Updated: Sep 26
Early this morning I had a rather long and vivid dream and then woke up at about 4:00am. Neither the dream or the waking up seemed in any way scary or negative. As Adyashanti would say, it was just what arose. How I dealt with it is the issue.
So in the dream Winnie and I are walking down a gravel road and we see this large two story, stone/brick gutted building. There are no windows, no roof, and no internal structure. We look at it for a bit and somehow it looked beautiful. After a bit we walk off on a different gravel road, first together, but then we get to another intersection and I go off on another path and Winnie keeps going on the first one. It all seemed very natural. We just decided to take different paths, and that was a good thing. There were no disagreements or negative feelings about that. So the road I started on was a gradual climb with some places where I actually had to climb over rocky outcroppings and the like, sometimes slipping back, but always making it up. There were several intersections where I had to choose one or the other paths but that didn’t seem to be a problem. At several points I ran into people and asked directions. They pointed one way or another, and sometimes I took the path they pointed to, but often went off in another direction. I recognized one of the people but didn’t know their name or how I met them. They pointed me in one direction and I started off in that direction, but then took off in a different direction when the path they pointed to seemed to be going downhill. I always wanted to be climbing up. I continued to take different paths upward. I was often unsure if I was on the right path, and sometimes the choices were hard, but I kept going. I had my cell phone and I kept trying to call Winnie, but the phone wouldn’t work. I also tried to use the Maps app, but couldn’t get to that either. Tried both several times, but they never worked. I took that in stride and kept going up. I was not upset at any of this but just kept walking the different paths I chose. Finally I stopped walking, and literally woke up, and thought “what was that about?” I was not upset at all, just curious.

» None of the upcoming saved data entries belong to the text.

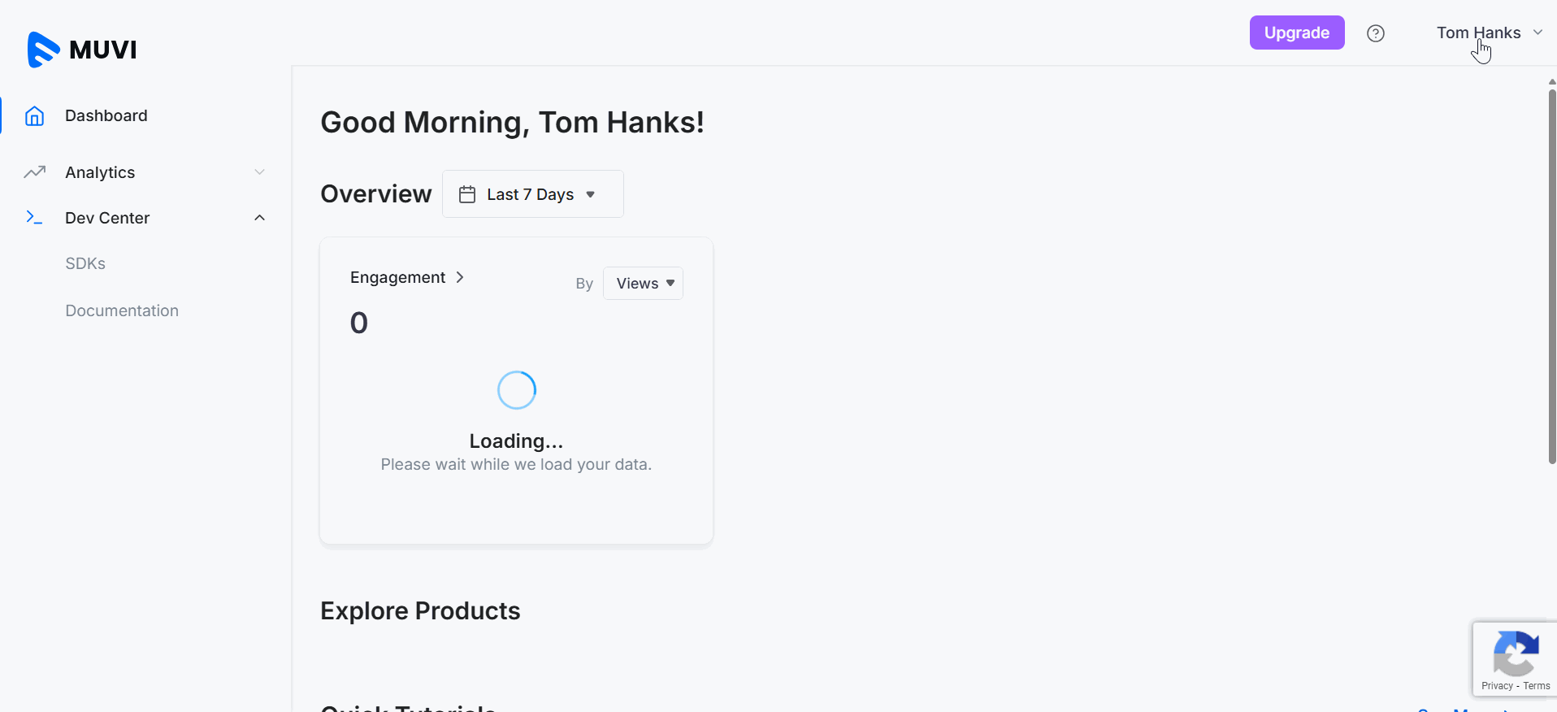1557x712 pixels.
Task: Click the vertical page scrollbar
Action: pos(1551,276)
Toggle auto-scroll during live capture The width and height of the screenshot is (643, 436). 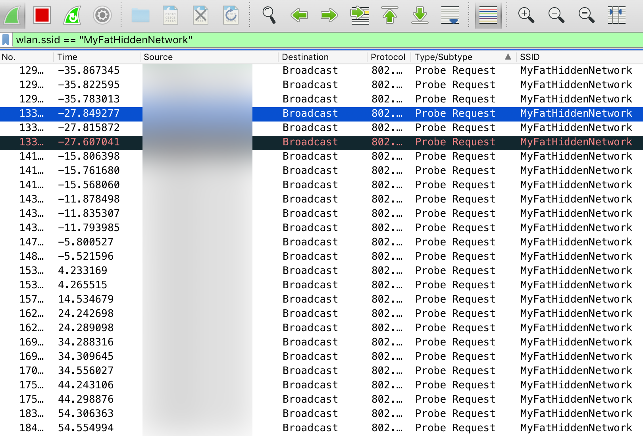point(450,15)
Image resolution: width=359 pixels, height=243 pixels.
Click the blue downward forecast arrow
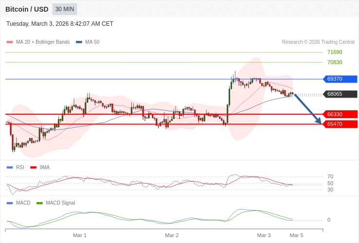pos(307,108)
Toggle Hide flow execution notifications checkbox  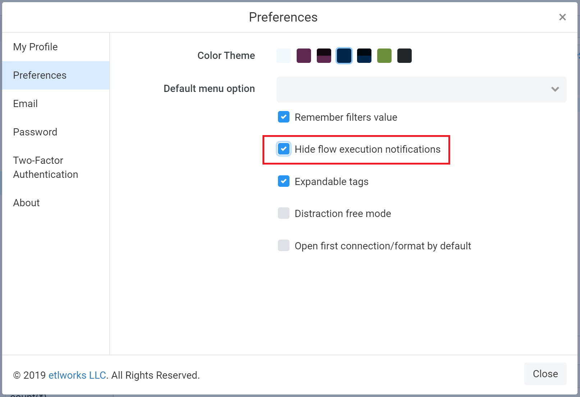(x=284, y=149)
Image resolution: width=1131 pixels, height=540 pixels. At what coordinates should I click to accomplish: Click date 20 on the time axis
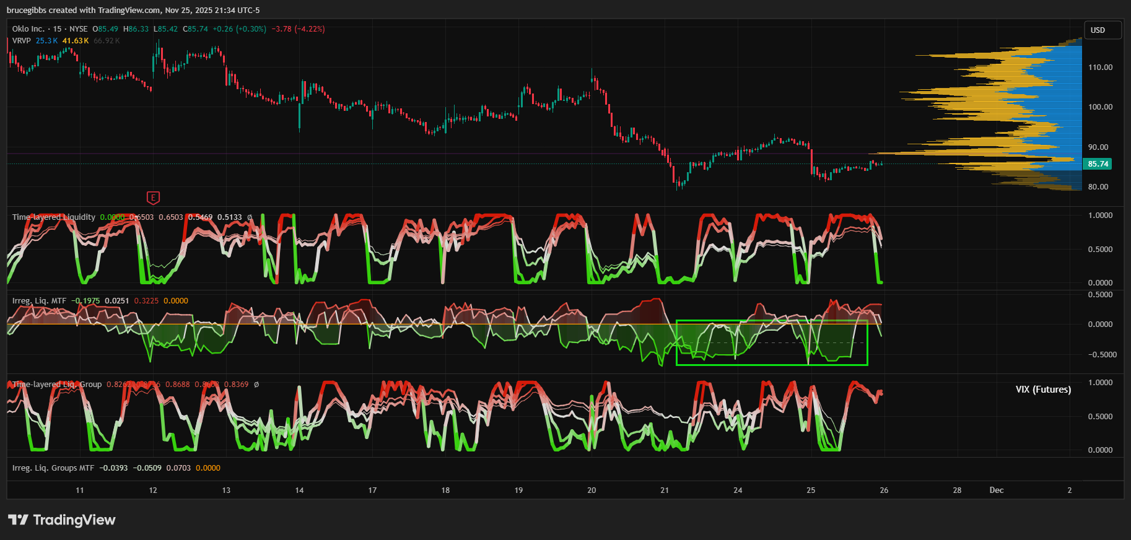592,490
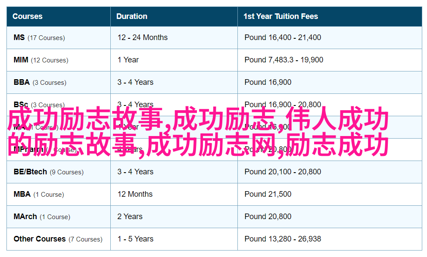The image size is (427, 257).
Task: Click the Pound 16,400 - 21,400 fee cell
Action: pos(283,37)
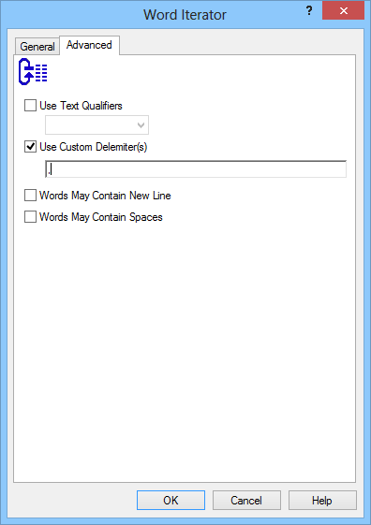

As I lay in bed an interpretation of this story “came to me”. It was a metaphor for my spiritual journey. The gutted building was the church. After I moved away from that I was always striving and climbing, but never really worried about my ultimate destination. I took many different paths that led in many different directions. With a few short exceptions they all ultimately led upward, and I sensed they always led toward my destination. Winnie and I really did take different paths but that was really ok too. My path was difficult, but I kept going and climbing, and it always seemed ok. I took some advice and rejected others. When it became obvious that some paths were no longer the right path, I just took off in on a different path, and there always was one available.
The one thing that was missing was my riling against the guidance I got and the need to take off in a different direction. That said, on a different level, it always seemed to be right to change paths. Really what I riled against was the fact that the paths were not right. They did not provide me with what I needed. The good thing was that I always realized it was the wrong path. Going on a different path was always the right thing to do.
In the end I just woke up from the dream and all was well, and that itself was an “Awakening”.
It reminded me of the book The Road Less Traveled, Timeless Edition: A New Psychology of Love, Traditional Values and Spiritual Growth by M. Scott Peck. Learn more: https://www.amazon.com/dp/0743243153/ref=cm_sw_em_r_mt_dp_6D0wFbVXZWCJT
It also reminded me of the book A Religion of One's Own: A Guide to Creating a Personal Spirituality in a Secular World by Thomas Moore. Learn more: https://www.amazon.com/dp/1592408842/ref=cm_sw_em_r_mt_dp_8y0wFbH71GBDQ
I really did take the road less traveled, and as a result I really did develop a religion of my own. Both are very positive things. I learned much along each of those different paths, and I am very grateful for both the different paths and for each change along the way. I do wish sometimes that some of those paths had worked better for me. I wish they had taught me more directly what I needed to learn, and thus I could have “Awakened” and found that religion that works for me earlier in my life. That said I am very very grateful for how my current path works for me now! And the truth is that I would not be where I am now without many of those experiences. I am also grateful for the fact this path still is leading upward.